There are two types of conflict:
1) External – A struggle with a force outside one’s self.
2) Internal – A struggle within one’s self; a person must make some decision, overcome pain, quiet their temper, resist an urge, etc.
There are four kinds of conflict:
1) Character vs. character (physical) – (ex. The leading character struggles with his physical strength against other men, forces of nature, or animals. )
2) Character vs. circumstances (classical) – (ex. The leading character struggles against fate, or the circumstances of life facing him/her. )
3) Character vs. society (social) – (ex. The leading character struggles against ideas, practices, or customs of other people. )
4) Character vs. himself/herself (psychological) – (ex. The leading character struggles with himself/herself; with his/her own soul, ideas of right or wrong, physical limitations, choices, etc.)

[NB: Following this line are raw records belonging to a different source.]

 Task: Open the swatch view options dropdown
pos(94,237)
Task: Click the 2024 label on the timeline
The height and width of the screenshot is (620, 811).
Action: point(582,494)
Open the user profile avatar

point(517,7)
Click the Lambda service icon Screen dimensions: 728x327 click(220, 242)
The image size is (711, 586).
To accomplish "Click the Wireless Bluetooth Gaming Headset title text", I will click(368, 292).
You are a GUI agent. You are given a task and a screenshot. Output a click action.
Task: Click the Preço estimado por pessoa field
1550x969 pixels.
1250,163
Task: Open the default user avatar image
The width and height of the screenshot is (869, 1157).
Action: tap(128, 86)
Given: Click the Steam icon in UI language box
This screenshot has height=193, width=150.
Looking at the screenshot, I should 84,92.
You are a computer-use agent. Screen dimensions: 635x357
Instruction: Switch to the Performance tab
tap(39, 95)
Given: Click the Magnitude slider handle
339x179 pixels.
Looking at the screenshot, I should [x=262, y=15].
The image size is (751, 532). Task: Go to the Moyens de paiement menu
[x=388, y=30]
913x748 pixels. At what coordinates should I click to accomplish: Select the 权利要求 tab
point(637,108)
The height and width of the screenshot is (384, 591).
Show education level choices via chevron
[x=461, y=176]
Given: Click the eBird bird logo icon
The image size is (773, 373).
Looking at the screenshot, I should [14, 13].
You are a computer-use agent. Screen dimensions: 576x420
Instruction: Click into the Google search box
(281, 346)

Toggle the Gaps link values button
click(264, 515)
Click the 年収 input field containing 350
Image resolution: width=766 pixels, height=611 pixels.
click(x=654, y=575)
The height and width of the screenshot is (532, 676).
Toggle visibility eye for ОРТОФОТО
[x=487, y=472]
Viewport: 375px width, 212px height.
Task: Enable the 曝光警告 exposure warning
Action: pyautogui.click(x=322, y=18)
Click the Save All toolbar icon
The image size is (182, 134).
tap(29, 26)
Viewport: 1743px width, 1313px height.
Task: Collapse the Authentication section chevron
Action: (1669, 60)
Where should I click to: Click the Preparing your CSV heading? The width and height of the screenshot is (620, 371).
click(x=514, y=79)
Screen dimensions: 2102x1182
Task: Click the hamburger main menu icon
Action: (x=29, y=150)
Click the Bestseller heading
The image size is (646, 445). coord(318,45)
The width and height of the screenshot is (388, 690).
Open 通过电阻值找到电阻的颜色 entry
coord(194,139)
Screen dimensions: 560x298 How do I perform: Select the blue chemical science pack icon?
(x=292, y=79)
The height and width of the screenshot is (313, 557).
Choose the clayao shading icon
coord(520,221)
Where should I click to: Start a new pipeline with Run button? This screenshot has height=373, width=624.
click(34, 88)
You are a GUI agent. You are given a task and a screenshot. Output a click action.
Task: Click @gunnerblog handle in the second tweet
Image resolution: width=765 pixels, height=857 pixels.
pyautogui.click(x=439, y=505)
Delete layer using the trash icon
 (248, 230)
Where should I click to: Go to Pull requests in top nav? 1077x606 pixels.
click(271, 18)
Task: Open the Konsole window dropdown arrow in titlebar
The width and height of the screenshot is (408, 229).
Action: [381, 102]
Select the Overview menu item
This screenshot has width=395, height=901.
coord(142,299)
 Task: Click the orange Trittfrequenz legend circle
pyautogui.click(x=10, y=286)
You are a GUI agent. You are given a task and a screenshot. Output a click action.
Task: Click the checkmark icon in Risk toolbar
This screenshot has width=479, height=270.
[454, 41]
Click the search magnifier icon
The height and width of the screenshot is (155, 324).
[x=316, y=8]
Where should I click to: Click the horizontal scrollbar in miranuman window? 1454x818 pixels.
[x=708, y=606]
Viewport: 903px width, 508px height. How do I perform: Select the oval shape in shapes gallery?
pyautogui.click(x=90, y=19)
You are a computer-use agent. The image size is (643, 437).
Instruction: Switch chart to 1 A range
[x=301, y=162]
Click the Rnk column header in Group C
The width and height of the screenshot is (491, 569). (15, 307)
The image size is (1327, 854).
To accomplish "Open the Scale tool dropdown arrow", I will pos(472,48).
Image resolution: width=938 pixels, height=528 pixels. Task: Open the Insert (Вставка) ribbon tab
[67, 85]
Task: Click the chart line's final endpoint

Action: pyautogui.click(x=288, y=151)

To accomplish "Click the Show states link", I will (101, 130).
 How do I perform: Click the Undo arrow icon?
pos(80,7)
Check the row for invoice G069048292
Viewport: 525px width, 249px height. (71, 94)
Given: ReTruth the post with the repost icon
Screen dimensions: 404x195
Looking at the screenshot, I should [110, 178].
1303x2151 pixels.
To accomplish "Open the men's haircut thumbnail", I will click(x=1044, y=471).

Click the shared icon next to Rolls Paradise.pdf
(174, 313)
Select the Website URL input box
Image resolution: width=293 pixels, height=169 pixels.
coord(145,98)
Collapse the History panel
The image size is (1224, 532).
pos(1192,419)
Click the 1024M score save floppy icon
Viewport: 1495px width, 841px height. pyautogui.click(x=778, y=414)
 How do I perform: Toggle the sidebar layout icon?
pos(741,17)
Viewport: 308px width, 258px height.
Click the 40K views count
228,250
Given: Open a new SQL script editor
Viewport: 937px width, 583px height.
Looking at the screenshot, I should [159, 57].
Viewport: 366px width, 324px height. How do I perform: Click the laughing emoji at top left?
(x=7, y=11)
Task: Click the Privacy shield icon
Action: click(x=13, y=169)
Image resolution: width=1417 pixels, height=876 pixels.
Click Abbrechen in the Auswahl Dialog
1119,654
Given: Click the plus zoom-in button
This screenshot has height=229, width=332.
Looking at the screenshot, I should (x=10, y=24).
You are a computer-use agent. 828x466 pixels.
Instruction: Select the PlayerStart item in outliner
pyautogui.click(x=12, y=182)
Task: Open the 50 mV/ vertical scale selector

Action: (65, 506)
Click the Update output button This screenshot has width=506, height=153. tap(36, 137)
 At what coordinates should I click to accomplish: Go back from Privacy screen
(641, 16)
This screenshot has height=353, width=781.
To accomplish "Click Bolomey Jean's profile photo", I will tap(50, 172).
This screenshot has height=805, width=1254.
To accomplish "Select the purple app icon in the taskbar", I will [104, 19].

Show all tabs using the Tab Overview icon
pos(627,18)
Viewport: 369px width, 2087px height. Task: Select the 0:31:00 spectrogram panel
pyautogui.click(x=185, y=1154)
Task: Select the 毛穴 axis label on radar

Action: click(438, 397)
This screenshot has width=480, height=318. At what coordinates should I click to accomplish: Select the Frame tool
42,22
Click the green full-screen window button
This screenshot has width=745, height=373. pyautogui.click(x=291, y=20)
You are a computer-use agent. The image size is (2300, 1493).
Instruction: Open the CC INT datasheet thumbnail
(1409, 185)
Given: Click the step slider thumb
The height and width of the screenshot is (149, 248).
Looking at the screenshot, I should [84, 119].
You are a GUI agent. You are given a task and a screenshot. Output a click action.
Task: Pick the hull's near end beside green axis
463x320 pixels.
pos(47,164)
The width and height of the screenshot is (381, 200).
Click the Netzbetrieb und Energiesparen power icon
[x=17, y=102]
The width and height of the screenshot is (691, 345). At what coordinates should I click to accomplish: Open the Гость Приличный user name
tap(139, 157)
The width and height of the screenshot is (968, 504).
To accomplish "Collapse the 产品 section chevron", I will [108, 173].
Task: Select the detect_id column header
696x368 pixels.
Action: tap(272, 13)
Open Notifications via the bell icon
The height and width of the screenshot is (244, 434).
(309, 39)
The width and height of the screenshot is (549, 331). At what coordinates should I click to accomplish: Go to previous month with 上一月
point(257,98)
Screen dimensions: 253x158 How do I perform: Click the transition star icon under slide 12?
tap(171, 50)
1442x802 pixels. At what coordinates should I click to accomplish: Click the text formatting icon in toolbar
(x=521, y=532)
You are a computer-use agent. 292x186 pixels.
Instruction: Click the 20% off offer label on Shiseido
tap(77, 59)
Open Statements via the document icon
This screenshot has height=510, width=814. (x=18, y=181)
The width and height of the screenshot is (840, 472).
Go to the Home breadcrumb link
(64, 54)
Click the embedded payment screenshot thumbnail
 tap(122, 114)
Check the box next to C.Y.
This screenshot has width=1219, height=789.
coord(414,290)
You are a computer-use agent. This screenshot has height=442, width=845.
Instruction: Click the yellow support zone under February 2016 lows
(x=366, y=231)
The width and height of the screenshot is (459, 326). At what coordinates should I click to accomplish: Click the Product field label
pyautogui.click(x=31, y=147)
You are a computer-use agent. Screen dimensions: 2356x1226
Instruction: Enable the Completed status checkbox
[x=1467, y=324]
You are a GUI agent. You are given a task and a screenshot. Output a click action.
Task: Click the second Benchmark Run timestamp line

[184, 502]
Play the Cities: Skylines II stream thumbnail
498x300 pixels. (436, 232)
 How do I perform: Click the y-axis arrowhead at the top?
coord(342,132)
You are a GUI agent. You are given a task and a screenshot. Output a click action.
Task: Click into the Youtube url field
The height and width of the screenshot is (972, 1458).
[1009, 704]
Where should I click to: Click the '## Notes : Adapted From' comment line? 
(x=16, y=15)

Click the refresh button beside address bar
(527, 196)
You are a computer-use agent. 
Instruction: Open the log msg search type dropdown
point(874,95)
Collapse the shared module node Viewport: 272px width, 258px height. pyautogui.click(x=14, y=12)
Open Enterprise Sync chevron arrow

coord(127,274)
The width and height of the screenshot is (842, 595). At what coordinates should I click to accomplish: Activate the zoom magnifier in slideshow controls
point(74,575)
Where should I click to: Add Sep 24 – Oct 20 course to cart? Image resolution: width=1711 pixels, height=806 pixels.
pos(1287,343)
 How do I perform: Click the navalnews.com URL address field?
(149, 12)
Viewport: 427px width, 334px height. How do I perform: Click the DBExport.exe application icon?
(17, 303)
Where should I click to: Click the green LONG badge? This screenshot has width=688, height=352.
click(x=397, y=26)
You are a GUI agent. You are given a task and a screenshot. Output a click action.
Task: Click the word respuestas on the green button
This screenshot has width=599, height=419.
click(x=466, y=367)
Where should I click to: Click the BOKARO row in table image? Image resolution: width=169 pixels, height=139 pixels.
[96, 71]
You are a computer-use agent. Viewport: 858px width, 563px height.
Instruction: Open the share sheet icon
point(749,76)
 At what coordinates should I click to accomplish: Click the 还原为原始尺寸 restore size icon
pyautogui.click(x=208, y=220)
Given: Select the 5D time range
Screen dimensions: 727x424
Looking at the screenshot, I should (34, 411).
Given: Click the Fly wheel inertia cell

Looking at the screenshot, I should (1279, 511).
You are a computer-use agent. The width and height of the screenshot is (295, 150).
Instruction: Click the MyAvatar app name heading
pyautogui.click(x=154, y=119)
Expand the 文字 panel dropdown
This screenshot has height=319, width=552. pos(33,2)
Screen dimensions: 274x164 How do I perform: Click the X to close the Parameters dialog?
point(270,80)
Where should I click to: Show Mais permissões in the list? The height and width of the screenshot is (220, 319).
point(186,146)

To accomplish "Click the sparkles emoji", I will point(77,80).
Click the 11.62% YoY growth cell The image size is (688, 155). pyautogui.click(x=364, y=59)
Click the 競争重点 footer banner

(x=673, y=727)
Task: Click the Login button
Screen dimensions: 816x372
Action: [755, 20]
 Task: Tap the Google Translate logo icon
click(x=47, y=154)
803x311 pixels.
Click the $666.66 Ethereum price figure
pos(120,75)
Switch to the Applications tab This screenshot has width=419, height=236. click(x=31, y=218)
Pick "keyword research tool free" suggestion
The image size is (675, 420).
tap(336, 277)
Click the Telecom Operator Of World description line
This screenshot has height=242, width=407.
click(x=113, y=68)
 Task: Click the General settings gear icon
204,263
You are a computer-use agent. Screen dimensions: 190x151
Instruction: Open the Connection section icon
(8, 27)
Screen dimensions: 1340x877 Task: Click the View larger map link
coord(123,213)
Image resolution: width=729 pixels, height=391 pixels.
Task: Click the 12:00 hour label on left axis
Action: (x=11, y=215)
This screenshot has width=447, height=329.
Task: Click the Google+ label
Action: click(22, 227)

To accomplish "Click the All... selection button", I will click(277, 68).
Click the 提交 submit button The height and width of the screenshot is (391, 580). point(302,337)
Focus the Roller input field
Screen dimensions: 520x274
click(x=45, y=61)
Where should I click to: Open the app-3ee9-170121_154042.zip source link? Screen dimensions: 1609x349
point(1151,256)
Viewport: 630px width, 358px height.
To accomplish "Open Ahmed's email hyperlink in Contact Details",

Authors can keep their storylines edgy by not promising the audience anything to what will happen. If the reader reads something that doesn’t also leave the choice of something ending badly, then the writing is boring. It reminds me of when my dad is watching a baseball game and when and if the Cubs win, he screams, “Yes!” The Cubs always seem to lose, but when they do win, it’s even more meaningful. If the good guy eventually gets his escape, but not until after a long battle, it makes it seem more realistic too. In real life, succeeding in something takes a lot of effort and time.